▶ [Dataset records]:
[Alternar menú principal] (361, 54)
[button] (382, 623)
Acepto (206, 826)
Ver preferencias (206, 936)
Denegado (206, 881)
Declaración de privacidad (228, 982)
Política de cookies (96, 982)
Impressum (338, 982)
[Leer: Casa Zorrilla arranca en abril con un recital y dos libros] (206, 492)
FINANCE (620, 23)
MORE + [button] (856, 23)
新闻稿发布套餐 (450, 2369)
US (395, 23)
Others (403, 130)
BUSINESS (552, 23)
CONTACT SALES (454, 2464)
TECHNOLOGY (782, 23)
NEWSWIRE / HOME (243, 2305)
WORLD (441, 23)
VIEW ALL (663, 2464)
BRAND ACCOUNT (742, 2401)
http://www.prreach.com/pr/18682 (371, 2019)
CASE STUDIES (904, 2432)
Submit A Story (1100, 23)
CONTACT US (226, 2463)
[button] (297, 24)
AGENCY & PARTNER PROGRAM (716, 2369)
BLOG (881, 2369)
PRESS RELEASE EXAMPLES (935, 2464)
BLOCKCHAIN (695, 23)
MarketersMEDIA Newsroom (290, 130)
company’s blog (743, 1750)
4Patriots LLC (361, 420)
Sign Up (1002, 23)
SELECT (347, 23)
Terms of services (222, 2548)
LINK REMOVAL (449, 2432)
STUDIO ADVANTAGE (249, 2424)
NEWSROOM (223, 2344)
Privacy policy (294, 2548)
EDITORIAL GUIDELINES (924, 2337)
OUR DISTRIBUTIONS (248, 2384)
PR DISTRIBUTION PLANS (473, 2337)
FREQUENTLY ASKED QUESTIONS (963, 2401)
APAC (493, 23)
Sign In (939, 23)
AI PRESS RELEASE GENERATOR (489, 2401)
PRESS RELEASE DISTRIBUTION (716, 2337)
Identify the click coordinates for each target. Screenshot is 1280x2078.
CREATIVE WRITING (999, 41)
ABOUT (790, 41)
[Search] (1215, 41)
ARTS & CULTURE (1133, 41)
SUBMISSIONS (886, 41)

▶ [Task prompt]: Output the records above exactly as written.

▶ [Solution for this exercise]:
[Alternar menú principal] (361, 54)
[button] (382, 623)
Acepto (206, 826)
Ver preferencias (206, 936)
Denegado (206, 881)
Declaración de privacidad (228, 982)
Política de cookies (96, 982)
Impressum (338, 982)
[Leer: Casa Zorrilla arranca en abril con un recital y dos libros] (206, 492)
FINANCE (620, 23)
MORE + [button] (856, 23)
新闻稿发布套餐 (450, 2369)
US (395, 23)
Others (403, 130)
BUSINESS (552, 23)
CONTACT SALES (454, 2464)
TECHNOLOGY (782, 23)
NEWSWIRE / HOME (243, 2305)
WORLD (441, 23)
VIEW ALL (663, 2464)
BRAND ACCOUNT (742, 2401)
http://www.prreach.com/pr/18682 (371, 2019)
CASE STUDIES (904, 2432)
Submit A Story (1100, 23)
CONTACT US (226, 2463)
[button] (297, 24)
AGENCY & PARTNER PROGRAM (716, 2369)
BLOG (881, 2369)
PRESS RELEASE EXAMPLES (935, 2464)
BLOCKCHAIN (695, 23)
MarketersMEDIA Newsroom (290, 130)
company’s blog (743, 1750)
4Patriots LLC (361, 420)
Sign Up (1002, 23)
SELECT (347, 23)
Terms of services (222, 2548)
LINK REMOVAL (449, 2432)
STUDIO ADVANTAGE (249, 2424)
NEWSROOM (223, 2344)
Privacy policy (294, 2548)
EDITORIAL GUIDELINES (924, 2337)
OUR DISTRIBUTIONS (248, 2384)
PR DISTRIBUTION PLANS (473, 2337)
FREQUENTLY ASKED QUESTIONS (963, 2401)
APAC (493, 23)
Sign In (939, 23)
AI PRESS RELEASE GENERATOR (489, 2401)
PRESS RELEASE DISTRIBUTION (716, 2337)
Identify the click coordinates for each target. Screenshot is 1280x2078.
CREATIVE WRITING (999, 41)
ABOUT (790, 41)
[Search] (1215, 41)
ARTS & CULTURE (1133, 41)
SUBMISSIONS (886, 41)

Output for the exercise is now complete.